[INSTRUCTIONS FOR THE TASK]: Reproduce all entries precisely as they are written.

(Stored items)
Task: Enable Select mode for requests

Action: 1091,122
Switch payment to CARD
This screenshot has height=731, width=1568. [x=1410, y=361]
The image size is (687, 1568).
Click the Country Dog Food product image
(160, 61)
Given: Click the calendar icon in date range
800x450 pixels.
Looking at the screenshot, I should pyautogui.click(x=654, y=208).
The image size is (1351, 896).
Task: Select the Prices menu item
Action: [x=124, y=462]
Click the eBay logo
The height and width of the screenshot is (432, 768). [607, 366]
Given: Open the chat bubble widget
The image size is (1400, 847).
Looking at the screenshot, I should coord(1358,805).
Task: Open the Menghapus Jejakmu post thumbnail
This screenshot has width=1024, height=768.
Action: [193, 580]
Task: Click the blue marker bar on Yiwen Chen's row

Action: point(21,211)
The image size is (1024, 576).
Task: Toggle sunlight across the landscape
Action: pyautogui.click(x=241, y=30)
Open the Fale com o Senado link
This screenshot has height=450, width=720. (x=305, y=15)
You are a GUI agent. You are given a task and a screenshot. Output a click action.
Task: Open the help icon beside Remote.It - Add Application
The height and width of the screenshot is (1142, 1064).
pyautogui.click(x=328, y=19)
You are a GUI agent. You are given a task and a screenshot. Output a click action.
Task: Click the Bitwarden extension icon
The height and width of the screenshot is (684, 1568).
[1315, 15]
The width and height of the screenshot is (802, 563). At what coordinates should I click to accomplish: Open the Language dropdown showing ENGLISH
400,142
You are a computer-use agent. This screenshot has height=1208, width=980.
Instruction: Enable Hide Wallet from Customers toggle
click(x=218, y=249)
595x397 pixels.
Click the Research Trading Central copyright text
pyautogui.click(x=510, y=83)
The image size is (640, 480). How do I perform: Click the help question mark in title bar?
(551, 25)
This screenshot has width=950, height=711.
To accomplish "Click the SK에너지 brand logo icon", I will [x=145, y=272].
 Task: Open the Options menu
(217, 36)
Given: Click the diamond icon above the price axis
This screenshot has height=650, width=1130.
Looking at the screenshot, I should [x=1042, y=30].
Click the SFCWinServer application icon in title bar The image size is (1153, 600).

[RESPONSE]:
Task: Enable Select mode for requests

Action: 1091,122
Switch payment to CARD
This screenshot has height=731, width=1568. [x=1410, y=361]
The image size is (687, 1568).
Click the Country Dog Food product image
(160, 61)
Given: Click the calendar icon in date range
800x450 pixels.
Looking at the screenshot, I should pyautogui.click(x=654, y=208).
The image size is (1351, 896).
Task: Select the Prices menu item
Action: [x=124, y=462]
Click the eBay logo
The height and width of the screenshot is (432, 768). [607, 366]
Given: Open the chat bubble widget
The image size is (1400, 847).
Looking at the screenshot, I should coord(1358,805).
Task: Open the Menghapus Jejakmu post thumbnail
This screenshot has width=1024, height=768.
Action: [193, 580]
Task: Click the blue marker bar on Yiwen Chen's row

Action: point(21,211)
The image size is (1024, 576).
Task: Toggle sunlight across the landscape
Action: pyautogui.click(x=241, y=30)
Open the Fale com o Senado link
This screenshot has height=450, width=720. (x=305, y=15)
You are a GUI agent. You are given a task and a screenshot. Output a click action.
Task: Open the help icon beside Remote.It - Add Application
The height and width of the screenshot is (1142, 1064).
pyautogui.click(x=328, y=19)
You are a GUI agent. You are given a task and a screenshot. Output a click action.
Task: Click the Bitwarden extension icon
The height and width of the screenshot is (684, 1568).
[1315, 15]
The width and height of the screenshot is (802, 563). At what coordinates should I click to accomplish: Open the Language dropdown showing ENGLISH
400,142
You are a computer-use agent. This screenshot has height=1208, width=980.
Instruction: Enable Hide Wallet from Customers toggle
click(x=218, y=249)
595x397 pixels.
Click the Research Trading Central copyright text
pyautogui.click(x=510, y=83)
The image size is (640, 480). How do I perform: Click the help question mark in title bar?
(551, 25)
This screenshot has width=950, height=711.
To accomplish "Click the SK에너지 brand logo icon", I will [x=145, y=272].
 Task: Open the Options menu
(217, 36)
Given: Click the diamond icon above the price axis
This screenshot has height=650, width=1130.
Looking at the screenshot, I should [x=1042, y=30].
Click the SFCWinServer application icon in title bar The image size is (1153, 600).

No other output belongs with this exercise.